=== Begin Enclosure ===

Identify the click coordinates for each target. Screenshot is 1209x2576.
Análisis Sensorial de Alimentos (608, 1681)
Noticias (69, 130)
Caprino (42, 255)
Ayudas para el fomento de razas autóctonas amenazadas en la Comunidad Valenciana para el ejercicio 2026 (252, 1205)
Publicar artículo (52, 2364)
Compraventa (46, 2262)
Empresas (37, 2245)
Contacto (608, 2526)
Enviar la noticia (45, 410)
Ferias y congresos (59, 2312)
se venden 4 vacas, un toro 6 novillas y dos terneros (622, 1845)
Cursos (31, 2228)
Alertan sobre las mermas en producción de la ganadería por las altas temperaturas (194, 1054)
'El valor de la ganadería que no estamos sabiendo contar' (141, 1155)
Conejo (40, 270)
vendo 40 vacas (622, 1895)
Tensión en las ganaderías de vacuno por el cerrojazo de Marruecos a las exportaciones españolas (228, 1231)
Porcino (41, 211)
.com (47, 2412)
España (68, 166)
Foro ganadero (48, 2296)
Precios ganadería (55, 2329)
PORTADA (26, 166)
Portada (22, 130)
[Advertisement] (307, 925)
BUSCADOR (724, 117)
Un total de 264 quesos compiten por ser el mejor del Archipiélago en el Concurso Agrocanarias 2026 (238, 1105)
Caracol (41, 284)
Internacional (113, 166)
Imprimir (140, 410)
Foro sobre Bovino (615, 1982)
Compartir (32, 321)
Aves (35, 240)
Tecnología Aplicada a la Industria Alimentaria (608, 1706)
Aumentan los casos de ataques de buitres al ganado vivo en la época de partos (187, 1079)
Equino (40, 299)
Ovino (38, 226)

=== End Enclosure ===

PROBLEM: Exact copies of the lines from the one containing "Análisis Sensorial de Alimentos (608, 1681)" through the end of the listing, both included, are the only thing wanted.

RESULT BELOW:
Análisis Sensorial de Alimentos (608, 1681)
Noticias (69, 130)
Caprino (42, 255)
Ayudas para el fomento de razas autóctonas amenazadas en la Comunidad Valenciana para el ejercicio 2026 (252, 1205)
Publicar artículo (52, 2364)
Compraventa (46, 2262)
Empresas (37, 2245)
Contacto (608, 2526)
Enviar la noticia (45, 410)
Ferias y congresos (59, 2312)
se venden 4 vacas, un toro 6 novillas y dos terneros (622, 1845)
Cursos (31, 2228)
Alertan sobre las mermas en producción de la ganadería por las altas temperaturas (194, 1054)
'El valor de la ganadería que no estamos sabiendo contar' (141, 1155)
Conejo (40, 270)
vendo 40 vacas (622, 1895)
Tensión en las ganaderías de vacuno por el cerrojazo de Marruecos a las exportaciones españolas (228, 1231)
Porcino (41, 211)
.com (47, 2412)
España (68, 166)
Foro ganadero (48, 2296)
Precios ganadería (55, 2329)
PORTADA (26, 166)
Portada (22, 130)
[Advertisement] (307, 925)
BUSCADOR (724, 117)
Un total de 264 quesos compiten por ser el mejor del Archipiélago en el Concurso Agrocanarias 2026 (238, 1105)
Caracol (41, 284)
Internacional (113, 166)
Imprimir (140, 410)
Foro sobre Bovino (615, 1982)
Compartir (32, 321)
Aves (35, 240)
Tecnología Aplicada a la Industria Alimentaria (608, 1706)
Aumentan los casos de ataques de buitres al ganado vivo en la época de partos (187, 1079)
Equino (40, 299)
Ovino (38, 226)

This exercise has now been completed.